Arrive enfin le moment tant attendu, le seul pour
moi, en présence de Sofie.
Tout en tremblant et en rougissant, je sors
l’enveloppe de ma poche et la présente à Tage. Il plisse
le front, sort une loupe d’un tiroir, s’empresse
d’ausculter la lettre et, après un moment d’indécision,
se met à rire, mais à rire comme si on venait de lui
raconter la dernière blague du Toto norvégien, celle où
le gamin pêche un saumon poilu dans un fjord, mais
c’est une autre histoire.
Papy Tage me tend l’enveloppe, la loupe et me
montre l’oblitération. Je lis : « Le havre, jeudi 12 mai
1960, 7 heures 42 ». Je ne comprends pas tout de suite
l’hilarité générale, mais c’est de courte durée. De
rouge, je deviens cramoisi. La date ! La mythique
enveloppe est datée du lendemain du grand jour. On
nous aurait menti durant toutes ces années, ma famille
et moi, spoliés de ce souvenir parfait, de cet objet qui
faisait que Sofie m’avait écouté, regardé et qui ne valait
plus rien, ni pour elle, ni pour moi ?
De retour à Paris, j’ai souhaité en savoir plus sur
cet échec norvégien et personnel, savoir pourquoi la
lettre n’était pas datée du 11, mais du 12 mai 1960. J’ai
fait ma petite enquête. J’ai appris, après quelques
recherches, que la direction de La Poste du Havre a
accordé, le jour du lancement du France et à titre
exceptionnel, un après-midi de repos à son personnel
afin que les postiers qui le souhaitent puissent se rendre
à la manifestation. Un pareil évènement dans la région,
c’est plutôt rare et pas banal. Pensez donc, ma pauvre
dame, le Général sera là et il fait beau !

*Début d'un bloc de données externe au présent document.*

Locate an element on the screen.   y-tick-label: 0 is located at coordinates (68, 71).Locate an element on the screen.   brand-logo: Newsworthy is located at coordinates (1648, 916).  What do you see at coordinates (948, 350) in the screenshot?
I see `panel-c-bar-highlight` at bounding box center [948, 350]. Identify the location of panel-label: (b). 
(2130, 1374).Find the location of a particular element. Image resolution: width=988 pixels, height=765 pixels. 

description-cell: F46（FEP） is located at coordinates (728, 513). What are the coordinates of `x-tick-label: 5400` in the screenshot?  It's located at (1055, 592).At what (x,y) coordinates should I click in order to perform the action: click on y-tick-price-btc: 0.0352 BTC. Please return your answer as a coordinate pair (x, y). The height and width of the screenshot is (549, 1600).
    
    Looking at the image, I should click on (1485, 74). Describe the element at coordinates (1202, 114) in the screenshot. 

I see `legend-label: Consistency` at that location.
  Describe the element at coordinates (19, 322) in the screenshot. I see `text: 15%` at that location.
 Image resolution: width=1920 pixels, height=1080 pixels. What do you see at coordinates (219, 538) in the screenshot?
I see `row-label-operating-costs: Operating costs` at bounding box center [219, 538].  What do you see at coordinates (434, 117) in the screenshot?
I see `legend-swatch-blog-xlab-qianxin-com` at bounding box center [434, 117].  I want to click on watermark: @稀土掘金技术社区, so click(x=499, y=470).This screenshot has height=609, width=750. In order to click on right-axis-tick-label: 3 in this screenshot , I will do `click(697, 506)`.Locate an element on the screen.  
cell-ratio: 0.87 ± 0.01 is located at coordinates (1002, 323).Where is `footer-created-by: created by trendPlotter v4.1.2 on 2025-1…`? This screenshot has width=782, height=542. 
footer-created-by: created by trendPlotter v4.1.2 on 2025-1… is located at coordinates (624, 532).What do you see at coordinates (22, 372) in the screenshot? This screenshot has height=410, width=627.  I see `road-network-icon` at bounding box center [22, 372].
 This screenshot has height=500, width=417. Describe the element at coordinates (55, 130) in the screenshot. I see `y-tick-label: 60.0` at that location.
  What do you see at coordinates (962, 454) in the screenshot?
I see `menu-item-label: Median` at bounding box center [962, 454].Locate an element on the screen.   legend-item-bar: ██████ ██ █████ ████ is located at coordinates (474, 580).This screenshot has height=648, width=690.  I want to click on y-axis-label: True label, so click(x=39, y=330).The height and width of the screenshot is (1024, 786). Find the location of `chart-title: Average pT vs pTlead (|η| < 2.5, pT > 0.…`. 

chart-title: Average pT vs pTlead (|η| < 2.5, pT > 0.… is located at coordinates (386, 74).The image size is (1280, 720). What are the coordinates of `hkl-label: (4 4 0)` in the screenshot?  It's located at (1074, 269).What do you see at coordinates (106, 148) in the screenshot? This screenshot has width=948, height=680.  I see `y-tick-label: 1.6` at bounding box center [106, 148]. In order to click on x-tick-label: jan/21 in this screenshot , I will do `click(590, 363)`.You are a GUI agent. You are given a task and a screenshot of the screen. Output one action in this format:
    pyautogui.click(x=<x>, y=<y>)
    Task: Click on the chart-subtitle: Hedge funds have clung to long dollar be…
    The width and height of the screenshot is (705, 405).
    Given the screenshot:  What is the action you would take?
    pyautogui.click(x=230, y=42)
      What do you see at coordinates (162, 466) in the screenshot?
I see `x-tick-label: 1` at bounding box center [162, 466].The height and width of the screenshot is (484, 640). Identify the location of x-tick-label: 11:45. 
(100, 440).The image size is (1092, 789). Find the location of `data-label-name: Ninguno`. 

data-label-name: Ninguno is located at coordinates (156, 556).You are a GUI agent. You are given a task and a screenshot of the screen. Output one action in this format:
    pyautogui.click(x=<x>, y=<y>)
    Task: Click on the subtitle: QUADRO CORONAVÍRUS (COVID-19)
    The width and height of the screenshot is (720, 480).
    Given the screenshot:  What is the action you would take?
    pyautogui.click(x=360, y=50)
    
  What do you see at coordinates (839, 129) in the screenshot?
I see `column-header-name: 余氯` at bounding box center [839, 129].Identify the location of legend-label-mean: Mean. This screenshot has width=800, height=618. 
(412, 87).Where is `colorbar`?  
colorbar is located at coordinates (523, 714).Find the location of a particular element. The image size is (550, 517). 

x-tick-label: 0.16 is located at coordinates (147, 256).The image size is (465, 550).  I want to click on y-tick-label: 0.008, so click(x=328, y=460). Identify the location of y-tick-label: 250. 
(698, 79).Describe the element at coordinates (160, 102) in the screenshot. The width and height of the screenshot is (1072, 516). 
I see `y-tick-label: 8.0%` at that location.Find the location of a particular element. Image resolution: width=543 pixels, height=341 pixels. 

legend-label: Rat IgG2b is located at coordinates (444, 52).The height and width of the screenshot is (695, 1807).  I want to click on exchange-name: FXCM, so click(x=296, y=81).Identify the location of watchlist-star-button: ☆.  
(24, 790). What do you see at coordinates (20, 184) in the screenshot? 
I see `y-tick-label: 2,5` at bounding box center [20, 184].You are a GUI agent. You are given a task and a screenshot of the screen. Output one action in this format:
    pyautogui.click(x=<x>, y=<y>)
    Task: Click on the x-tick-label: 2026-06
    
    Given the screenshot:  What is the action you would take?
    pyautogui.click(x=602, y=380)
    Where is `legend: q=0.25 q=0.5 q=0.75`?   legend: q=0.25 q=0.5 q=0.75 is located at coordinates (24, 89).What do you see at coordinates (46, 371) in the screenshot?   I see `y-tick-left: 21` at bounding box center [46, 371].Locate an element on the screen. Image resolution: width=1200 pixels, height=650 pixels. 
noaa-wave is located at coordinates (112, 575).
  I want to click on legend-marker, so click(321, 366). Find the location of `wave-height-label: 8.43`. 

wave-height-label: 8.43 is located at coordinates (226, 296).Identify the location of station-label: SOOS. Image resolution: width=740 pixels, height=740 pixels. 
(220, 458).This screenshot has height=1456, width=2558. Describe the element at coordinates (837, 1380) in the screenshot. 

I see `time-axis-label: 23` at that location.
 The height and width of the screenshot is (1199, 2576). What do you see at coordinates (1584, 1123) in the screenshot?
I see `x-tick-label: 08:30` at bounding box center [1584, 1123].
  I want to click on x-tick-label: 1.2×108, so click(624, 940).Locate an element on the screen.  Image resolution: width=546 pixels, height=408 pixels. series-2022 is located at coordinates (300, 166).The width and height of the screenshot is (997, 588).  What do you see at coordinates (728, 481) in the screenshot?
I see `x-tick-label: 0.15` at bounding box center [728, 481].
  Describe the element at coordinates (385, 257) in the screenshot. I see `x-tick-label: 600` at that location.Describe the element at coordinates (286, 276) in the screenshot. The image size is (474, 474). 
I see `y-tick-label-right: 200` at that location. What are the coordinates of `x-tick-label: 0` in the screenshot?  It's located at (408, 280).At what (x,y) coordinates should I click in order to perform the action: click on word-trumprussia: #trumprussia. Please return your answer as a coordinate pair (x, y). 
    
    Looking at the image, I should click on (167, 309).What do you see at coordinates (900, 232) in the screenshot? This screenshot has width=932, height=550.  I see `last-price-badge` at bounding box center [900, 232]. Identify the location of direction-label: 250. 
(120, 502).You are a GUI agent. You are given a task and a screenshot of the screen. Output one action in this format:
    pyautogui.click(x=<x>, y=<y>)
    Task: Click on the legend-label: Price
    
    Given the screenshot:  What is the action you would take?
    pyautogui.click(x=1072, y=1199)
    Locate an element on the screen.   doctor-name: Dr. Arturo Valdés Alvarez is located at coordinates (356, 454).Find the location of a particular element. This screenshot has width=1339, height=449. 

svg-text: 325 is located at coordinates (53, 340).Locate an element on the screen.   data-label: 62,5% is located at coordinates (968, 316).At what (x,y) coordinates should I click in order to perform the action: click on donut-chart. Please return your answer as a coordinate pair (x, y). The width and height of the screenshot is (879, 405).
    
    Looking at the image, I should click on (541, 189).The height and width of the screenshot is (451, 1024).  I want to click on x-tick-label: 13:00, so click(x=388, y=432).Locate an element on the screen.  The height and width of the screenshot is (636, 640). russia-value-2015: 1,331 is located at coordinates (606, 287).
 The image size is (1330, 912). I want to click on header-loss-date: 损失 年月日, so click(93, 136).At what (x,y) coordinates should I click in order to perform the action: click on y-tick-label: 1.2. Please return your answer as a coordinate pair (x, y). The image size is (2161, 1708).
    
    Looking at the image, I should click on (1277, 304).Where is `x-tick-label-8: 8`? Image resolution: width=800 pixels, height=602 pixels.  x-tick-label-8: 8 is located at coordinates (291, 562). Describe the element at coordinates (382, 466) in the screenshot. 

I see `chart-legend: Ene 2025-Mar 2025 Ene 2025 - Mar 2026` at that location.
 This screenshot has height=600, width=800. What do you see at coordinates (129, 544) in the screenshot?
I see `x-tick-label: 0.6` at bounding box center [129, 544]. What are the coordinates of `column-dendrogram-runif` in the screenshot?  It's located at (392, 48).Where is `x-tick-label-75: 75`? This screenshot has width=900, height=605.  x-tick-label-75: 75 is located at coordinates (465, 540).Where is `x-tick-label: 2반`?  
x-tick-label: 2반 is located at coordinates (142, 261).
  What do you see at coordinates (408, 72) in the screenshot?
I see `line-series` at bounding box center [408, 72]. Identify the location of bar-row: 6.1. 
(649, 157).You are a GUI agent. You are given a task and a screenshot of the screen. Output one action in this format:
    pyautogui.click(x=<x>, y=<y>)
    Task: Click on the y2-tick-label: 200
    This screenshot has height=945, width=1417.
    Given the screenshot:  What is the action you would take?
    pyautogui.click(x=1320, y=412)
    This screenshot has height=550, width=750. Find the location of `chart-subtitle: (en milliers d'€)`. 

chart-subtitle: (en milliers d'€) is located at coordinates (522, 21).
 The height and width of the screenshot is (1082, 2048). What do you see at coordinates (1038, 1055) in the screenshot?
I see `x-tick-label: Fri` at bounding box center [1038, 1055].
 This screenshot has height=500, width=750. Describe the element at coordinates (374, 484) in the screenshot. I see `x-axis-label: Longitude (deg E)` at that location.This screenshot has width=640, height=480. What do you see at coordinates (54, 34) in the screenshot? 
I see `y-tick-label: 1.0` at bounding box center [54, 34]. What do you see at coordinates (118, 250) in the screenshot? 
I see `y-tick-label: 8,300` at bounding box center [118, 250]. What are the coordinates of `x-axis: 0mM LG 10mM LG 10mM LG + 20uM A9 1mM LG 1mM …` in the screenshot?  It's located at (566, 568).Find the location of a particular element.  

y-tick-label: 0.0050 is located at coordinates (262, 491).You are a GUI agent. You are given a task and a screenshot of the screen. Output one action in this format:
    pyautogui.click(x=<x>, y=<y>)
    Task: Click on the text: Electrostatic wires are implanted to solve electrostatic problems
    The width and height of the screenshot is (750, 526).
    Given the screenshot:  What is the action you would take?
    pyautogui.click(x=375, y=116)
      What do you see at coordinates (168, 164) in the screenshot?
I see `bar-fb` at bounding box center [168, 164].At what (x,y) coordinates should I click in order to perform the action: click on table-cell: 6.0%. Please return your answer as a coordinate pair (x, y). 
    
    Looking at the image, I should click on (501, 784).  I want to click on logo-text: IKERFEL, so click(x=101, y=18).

Les souvenirs des uns ne sont pas ceux des autres,
on ne peut pas et on ne doit pas se les approprier. En
tout état de cause, le courrier peut bien attendre
quelques heures mais, pour moi, c’est trop tard.
Cette histoire s’appuie sur des faits et des personnages réels
(l’inauguration, l’enfant, le papy menuisier du France, l’architecte
norvégien, ma visite en Norvège) et sur des épisodes dont j’aurais
aimé qu’ils soient vrais pour certains et pas du tout pour d’autres.